── Provided records ──

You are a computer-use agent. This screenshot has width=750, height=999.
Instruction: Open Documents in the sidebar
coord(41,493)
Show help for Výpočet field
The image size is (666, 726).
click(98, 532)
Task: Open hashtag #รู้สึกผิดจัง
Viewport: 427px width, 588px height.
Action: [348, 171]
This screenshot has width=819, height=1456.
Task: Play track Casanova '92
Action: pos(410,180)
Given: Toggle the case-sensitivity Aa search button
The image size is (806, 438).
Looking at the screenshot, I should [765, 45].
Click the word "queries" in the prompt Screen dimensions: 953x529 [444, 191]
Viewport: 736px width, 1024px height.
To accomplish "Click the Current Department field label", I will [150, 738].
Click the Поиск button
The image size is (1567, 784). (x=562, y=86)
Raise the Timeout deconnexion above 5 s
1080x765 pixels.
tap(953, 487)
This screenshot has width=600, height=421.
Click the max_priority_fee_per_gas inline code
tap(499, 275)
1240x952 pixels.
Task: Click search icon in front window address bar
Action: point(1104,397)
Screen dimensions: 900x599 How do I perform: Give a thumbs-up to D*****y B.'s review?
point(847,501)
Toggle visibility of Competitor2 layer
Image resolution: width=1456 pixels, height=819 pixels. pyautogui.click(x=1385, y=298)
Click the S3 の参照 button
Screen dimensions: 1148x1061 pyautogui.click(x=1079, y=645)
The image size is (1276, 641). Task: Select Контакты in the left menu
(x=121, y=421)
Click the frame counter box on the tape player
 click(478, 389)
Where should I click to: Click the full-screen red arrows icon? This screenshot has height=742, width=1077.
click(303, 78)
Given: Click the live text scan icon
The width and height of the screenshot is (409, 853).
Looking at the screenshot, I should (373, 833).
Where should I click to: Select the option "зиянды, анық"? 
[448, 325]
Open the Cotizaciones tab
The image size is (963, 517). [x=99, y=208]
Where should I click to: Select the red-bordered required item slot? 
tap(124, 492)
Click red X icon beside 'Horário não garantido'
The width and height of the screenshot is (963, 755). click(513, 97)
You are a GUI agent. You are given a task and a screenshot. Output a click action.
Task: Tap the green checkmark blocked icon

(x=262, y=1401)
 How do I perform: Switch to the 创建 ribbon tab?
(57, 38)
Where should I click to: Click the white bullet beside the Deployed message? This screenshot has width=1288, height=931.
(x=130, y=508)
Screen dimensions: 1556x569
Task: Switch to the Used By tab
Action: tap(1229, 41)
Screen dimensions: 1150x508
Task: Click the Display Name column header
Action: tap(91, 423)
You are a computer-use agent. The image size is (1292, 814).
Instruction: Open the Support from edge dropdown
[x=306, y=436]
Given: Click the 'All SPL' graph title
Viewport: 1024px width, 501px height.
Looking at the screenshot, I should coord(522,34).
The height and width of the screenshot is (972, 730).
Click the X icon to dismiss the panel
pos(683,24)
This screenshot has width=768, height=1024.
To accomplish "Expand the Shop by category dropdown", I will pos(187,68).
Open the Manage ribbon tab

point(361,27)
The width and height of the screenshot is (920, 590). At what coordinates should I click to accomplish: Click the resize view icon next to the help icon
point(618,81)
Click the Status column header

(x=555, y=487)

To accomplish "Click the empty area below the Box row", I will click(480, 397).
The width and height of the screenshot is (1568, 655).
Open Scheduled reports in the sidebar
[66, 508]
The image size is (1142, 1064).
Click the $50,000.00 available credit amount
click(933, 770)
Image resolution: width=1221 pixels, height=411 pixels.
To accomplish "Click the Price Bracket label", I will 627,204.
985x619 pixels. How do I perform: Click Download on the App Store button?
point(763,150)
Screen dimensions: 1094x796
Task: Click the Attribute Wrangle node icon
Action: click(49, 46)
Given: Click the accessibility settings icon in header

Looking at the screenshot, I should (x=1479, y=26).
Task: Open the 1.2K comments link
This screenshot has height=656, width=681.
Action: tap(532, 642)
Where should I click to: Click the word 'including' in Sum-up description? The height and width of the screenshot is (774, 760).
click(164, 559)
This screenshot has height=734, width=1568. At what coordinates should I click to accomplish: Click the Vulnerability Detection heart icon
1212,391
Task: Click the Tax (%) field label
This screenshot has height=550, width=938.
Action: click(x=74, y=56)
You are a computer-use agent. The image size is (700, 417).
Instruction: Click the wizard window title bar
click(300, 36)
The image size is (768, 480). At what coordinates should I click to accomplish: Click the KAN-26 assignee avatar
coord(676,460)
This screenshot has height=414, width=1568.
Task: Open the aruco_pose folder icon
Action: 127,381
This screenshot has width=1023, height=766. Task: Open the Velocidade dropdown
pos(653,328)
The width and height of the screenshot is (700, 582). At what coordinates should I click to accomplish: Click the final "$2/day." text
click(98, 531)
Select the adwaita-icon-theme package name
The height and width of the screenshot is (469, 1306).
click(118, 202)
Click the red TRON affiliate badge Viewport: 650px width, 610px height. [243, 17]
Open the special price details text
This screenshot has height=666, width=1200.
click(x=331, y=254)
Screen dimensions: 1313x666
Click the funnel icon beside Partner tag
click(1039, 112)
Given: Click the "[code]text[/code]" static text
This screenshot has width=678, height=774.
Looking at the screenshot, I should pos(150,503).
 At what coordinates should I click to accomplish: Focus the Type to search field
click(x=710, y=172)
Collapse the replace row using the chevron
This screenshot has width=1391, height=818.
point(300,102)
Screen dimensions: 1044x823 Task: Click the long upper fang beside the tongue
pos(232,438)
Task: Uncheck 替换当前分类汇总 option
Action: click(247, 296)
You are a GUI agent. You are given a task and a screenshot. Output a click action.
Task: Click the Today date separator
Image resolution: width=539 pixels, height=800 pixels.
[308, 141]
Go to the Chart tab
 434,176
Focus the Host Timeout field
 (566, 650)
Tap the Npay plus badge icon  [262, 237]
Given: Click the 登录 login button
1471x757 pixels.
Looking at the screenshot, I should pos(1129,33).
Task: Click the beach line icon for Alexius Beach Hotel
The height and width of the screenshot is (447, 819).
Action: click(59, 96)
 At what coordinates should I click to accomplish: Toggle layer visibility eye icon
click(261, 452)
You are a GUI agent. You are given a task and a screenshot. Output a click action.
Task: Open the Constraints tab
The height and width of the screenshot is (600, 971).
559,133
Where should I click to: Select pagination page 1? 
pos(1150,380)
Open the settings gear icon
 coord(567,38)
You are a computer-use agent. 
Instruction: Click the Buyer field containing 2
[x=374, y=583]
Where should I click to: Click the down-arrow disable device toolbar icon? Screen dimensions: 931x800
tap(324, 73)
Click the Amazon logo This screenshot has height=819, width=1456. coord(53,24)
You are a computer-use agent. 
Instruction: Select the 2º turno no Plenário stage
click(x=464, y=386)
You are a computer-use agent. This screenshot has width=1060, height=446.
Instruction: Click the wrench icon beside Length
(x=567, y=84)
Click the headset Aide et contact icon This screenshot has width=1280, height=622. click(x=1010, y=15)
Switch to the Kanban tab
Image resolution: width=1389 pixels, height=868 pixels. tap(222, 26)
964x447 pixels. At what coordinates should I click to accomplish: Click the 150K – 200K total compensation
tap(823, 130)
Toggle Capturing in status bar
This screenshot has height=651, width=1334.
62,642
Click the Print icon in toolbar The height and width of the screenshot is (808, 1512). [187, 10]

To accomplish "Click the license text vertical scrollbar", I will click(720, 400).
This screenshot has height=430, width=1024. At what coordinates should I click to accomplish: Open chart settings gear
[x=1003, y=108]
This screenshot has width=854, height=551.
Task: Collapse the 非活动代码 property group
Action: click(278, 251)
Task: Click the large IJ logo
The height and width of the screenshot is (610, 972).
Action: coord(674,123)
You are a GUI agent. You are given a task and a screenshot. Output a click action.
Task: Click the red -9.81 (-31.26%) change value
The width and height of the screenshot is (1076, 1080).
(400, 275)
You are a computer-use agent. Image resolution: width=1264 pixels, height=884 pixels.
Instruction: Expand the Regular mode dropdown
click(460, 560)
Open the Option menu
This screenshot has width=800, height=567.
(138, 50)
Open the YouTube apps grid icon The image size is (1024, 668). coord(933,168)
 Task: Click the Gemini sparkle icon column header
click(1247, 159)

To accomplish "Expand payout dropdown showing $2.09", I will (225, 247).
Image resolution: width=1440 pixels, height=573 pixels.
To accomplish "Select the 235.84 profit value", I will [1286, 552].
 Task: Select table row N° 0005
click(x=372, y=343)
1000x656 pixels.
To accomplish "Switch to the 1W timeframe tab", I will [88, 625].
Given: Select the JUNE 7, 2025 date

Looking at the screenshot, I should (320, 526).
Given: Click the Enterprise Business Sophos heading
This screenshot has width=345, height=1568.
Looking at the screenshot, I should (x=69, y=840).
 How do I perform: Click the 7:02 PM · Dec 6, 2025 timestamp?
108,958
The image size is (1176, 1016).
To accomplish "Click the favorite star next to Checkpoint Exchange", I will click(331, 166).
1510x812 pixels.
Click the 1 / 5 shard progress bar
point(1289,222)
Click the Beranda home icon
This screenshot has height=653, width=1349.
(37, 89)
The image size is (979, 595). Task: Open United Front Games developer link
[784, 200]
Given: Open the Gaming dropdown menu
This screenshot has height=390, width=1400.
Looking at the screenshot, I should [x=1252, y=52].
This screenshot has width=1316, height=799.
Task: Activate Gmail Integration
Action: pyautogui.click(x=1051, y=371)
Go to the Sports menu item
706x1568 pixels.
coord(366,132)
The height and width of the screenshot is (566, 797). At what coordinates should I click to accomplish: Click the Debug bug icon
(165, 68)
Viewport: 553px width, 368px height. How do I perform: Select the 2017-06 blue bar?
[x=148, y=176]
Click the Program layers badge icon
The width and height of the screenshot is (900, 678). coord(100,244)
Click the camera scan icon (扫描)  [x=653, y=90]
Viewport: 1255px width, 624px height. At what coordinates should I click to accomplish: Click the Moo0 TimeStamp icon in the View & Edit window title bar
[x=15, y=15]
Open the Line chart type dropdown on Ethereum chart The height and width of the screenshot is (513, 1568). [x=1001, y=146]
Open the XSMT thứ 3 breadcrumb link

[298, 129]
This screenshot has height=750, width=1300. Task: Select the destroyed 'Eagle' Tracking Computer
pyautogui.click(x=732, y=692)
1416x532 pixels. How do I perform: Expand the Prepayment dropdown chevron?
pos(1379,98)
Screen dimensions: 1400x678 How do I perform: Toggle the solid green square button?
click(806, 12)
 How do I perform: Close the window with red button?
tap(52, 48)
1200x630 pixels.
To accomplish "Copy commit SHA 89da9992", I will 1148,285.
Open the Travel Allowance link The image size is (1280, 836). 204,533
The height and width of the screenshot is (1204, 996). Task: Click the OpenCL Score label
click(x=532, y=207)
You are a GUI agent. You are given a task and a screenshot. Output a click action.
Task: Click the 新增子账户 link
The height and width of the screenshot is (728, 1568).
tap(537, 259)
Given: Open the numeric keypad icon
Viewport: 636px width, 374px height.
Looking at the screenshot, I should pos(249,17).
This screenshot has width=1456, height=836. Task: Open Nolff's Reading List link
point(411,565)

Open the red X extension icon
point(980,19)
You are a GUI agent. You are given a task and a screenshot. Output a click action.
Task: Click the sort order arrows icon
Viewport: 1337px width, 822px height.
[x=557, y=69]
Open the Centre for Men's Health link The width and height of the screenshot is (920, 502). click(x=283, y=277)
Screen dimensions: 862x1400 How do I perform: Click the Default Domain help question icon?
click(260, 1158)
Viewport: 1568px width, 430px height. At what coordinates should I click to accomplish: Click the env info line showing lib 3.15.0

───

_Your task:_ Which lines in the records above contain the word "showing"? Copy each one.

_Task solution:_
To accomplish "Expand payout dropdown showing $2.09", I will (225, 247).
Viewport: 1568px width, 430px height. At what coordinates should I click to accomplish: Click the env info line showing lib 3.15.0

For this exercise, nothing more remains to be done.